Je dois autant de reconnaissance que d’estime au vrai Baron, plus connaisseur que Baron. Nous sommes encore bien loin de livrer Irène aux bêtes féroces du parterre de Paris ; mais j’ai eu le temps de remédier aux très grands défauts que vous aviez trouvés au second acte, quand on vient annoncer au prince Alexis Comnène, en présence d’Irène, qu’il est mandé par l’empereur C’est assurément un coup de théâtre qui méritait qu’Alexis en parlât avec plus d’étendue. Je n’ai pas manqué d’envoyer cette addition à l’ange exterminateur, redevenu l’ange sauveur.

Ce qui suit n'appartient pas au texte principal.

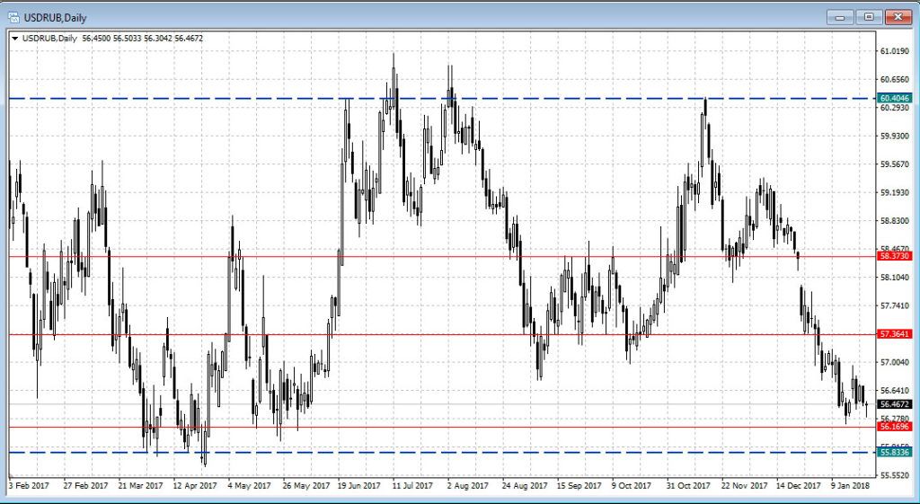
Task: Click the 31 Oct 2017 date label
Action: (x=686, y=486)
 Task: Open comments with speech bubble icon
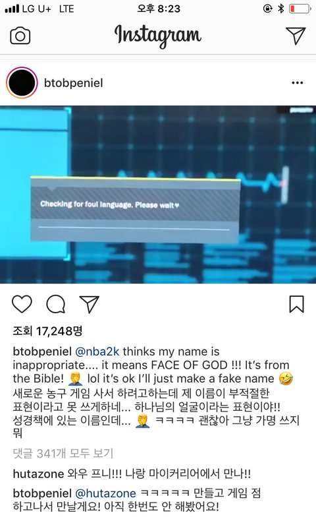pyautogui.click(x=56, y=304)
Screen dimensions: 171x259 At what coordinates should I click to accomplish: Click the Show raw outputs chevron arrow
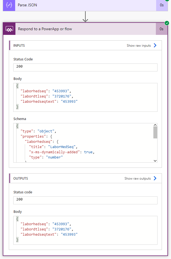coord(155,179)
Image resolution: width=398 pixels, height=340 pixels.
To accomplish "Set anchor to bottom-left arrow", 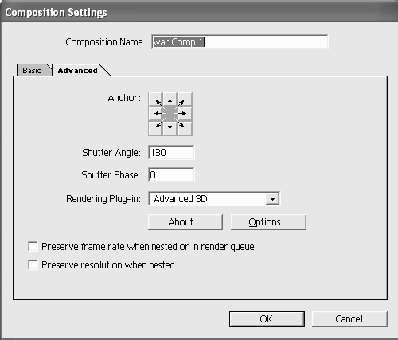I will 155,128.
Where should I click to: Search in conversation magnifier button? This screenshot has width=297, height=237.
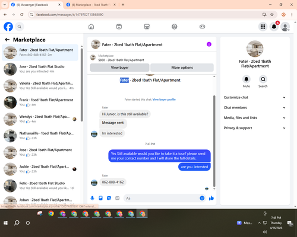tap(263, 79)
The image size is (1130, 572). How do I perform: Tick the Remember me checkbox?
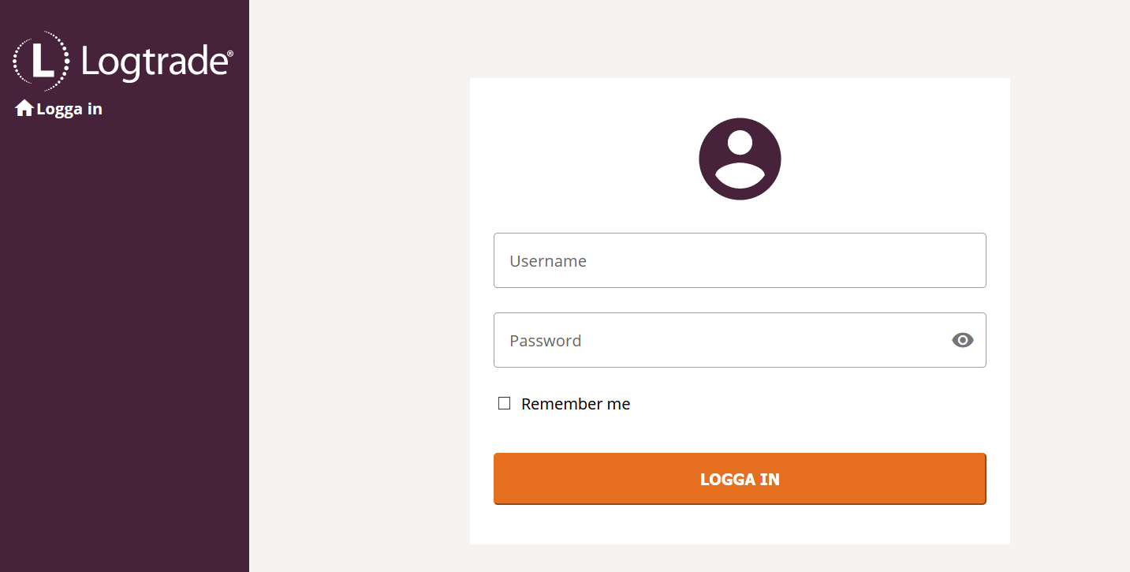pyautogui.click(x=505, y=404)

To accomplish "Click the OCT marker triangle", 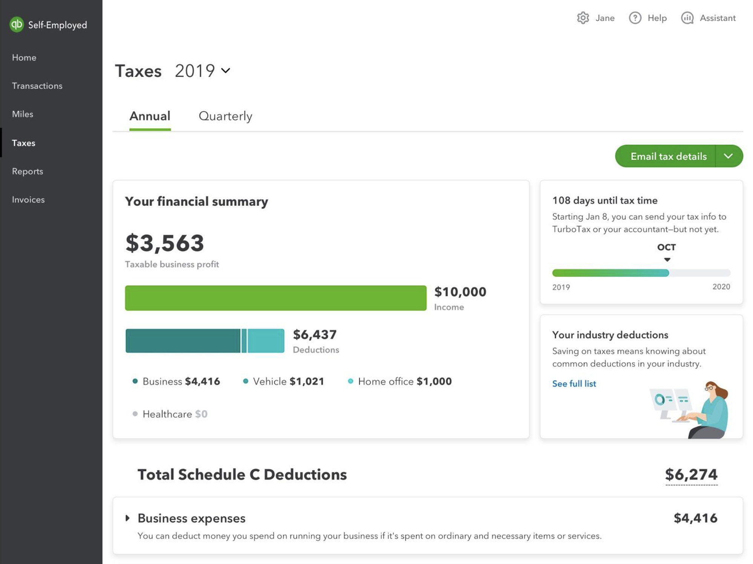I will click(667, 259).
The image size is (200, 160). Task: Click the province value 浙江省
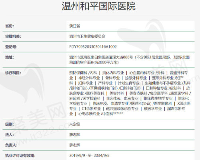(75, 26)
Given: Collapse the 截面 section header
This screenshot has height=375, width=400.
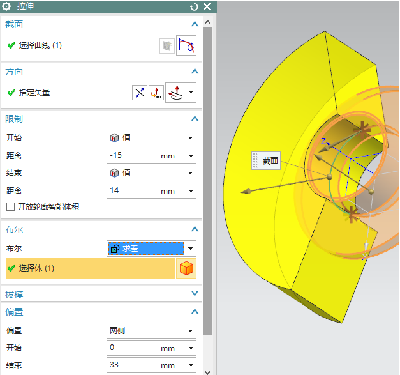Looking at the screenshot, I should point(195,24).
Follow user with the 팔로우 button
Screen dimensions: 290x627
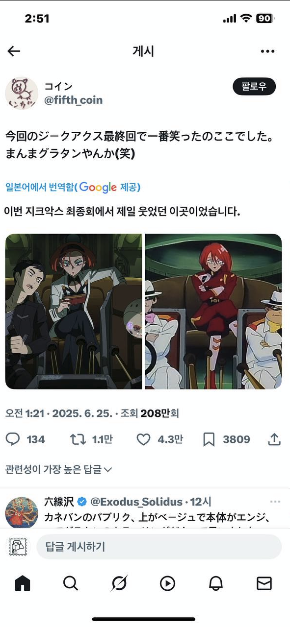click(254, 87)
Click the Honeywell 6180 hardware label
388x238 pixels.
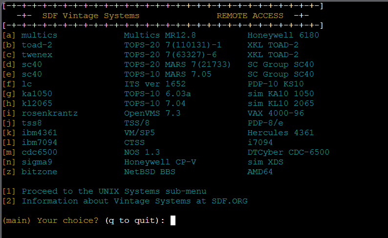coord(283,35)
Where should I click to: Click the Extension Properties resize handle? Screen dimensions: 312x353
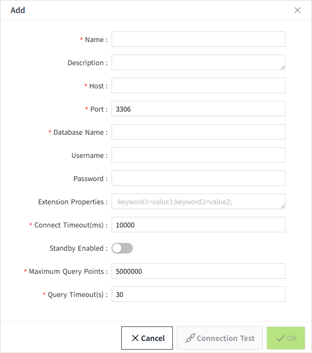coord(283,206)
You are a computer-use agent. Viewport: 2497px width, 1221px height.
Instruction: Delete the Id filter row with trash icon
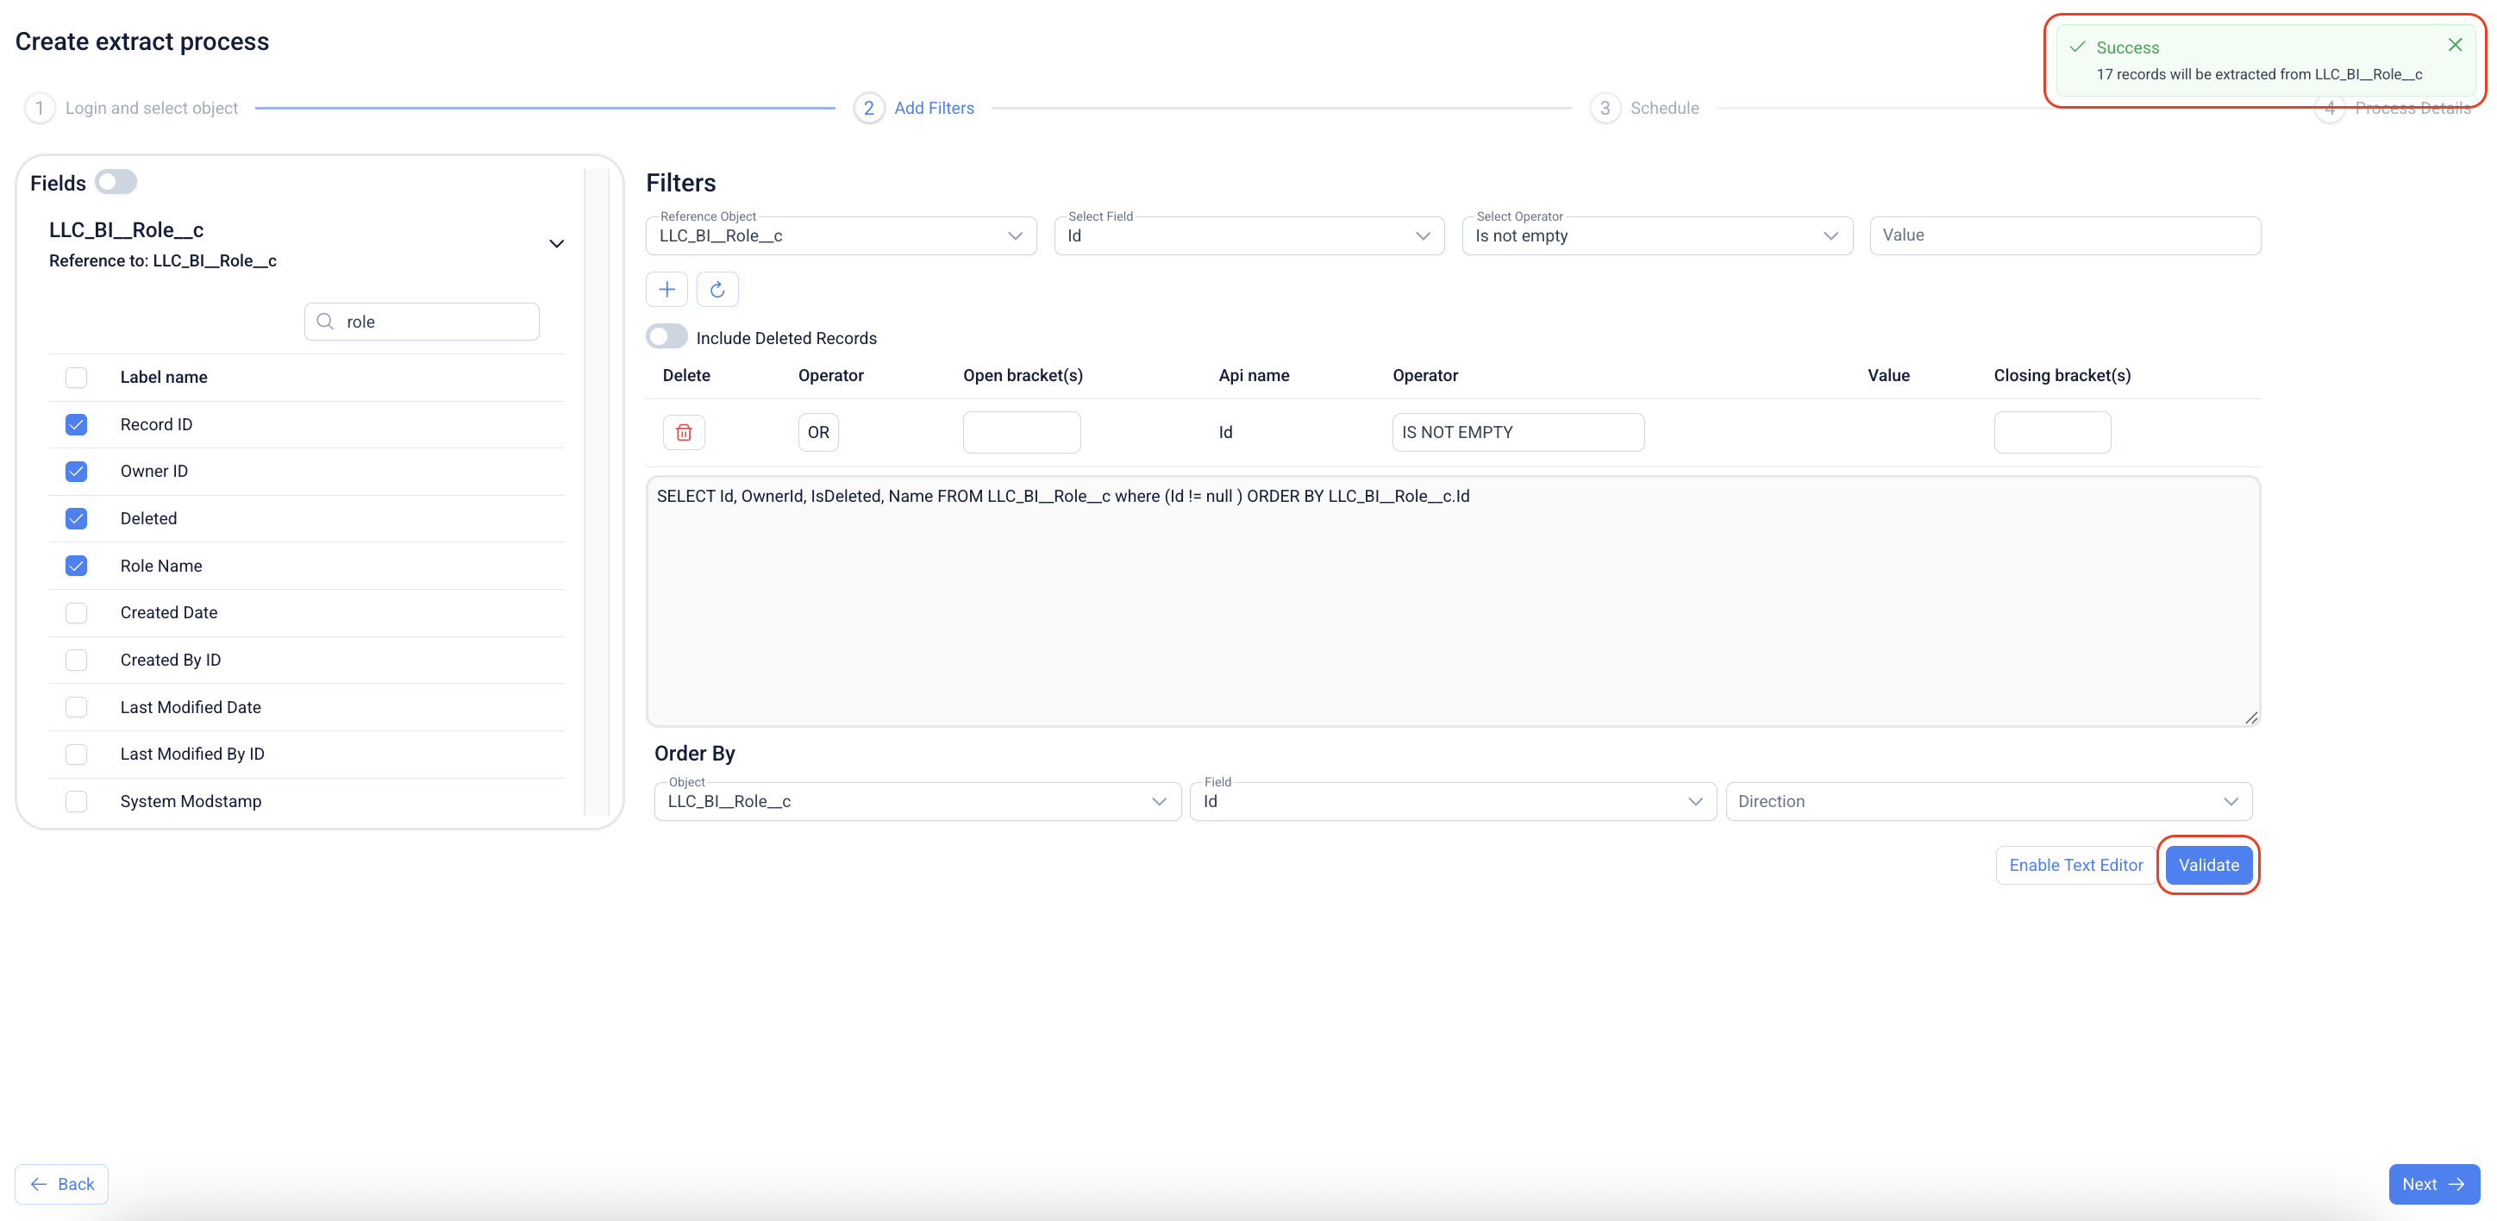click(683, 432)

Permettez-moi de résister obstinément aux autres critiques qui sont trop contraires à l’esprit dans lequel j’ai fait Irène. J’avais tenté d’abord de rendre son mari tout à fait odieux, afin de la justifier. Je m’aperçus bien vite qu’alors elle devenait ridicule de s’obstiner à être fidèle, et de se tuer très sottement, pour ne pas manquer à la mémoire d’un méchant homme. J’a vu évidemment qu’il faut avoir quelques reproches à se faire, pour qu’on soit bien reçu à se tuer entre son père et son amant.
A l’égard de la catastrophe, il faut bien se donner de garde de l’allonger. Le parterre s’en va dès que l’héroïne est morte. Il ne faut que le spectacle attendrissant de l’amant et du père, qui disent chacun deux mots aux genoux de la mourante.
Omne supervacuum pleno de pectore manat.
HOR., de Art. poet.
L’ascendant d’un vieillard fanatique sur une enfant, c’est-à-dire sur une fille et non pas sur un garçon, ne peut fournir aucune allusion. Vous savez bien qu’il n’y a, dans votre pays, aucun fanatique qui gouverne sa fille enfant.
Mon imagination décrépite est d’ailleurs aux ordres de votre critique judicieuse, et mon cœur est encore plus aux ordres de votre cœur. Vous vous êtes heureusement corrigé de l’habitude affreuse de m’écrire, deux fois par an, quatre mots indéchiffrables qui ne signifiaient rien. Cela est bon pour la petite poste de Paris, pour avertir un homme oisif qu’il est prié à souper chez une femme oisive, avec des gens qui n’ont rien à faire ni à dire. Je n’ai pas un moment à moi dans la journée : je suis accablé de travaux incroyables, de maladies, et d’années, et cependant je trouve encore des moments pour raisonner avec vous, pour vous dire que je vous aime tendrement, surtout quand vous secouez avec moi votre paresse, et que je viendrai vous voir, si je puis jamais supporter le voyage, et si je ne meurs point en chemin ; mais la destinée m’a toujours contredit. Nous formons des projets avec madame Denis, avec M. et madame de Villette ; nous arrangeons ces projets à midi, et nous en découvrons toutes les impossibilités à deux heures. Cette madame Denis vous écrit à la fin : vous voyez bien qu’on n’est pas incorrigible. Pour moi je tâche de me corriger, moi et mes ouvrages, dans un âge où l’on prétend qu’on est incapable de tout.
Je n’en crois rien. Si j’avais fait une faute à cent ans, je voudrais la réparer à cent et un. Adieu ; si j’avais tort de vous aimer, je ne m’en corrigerais pas.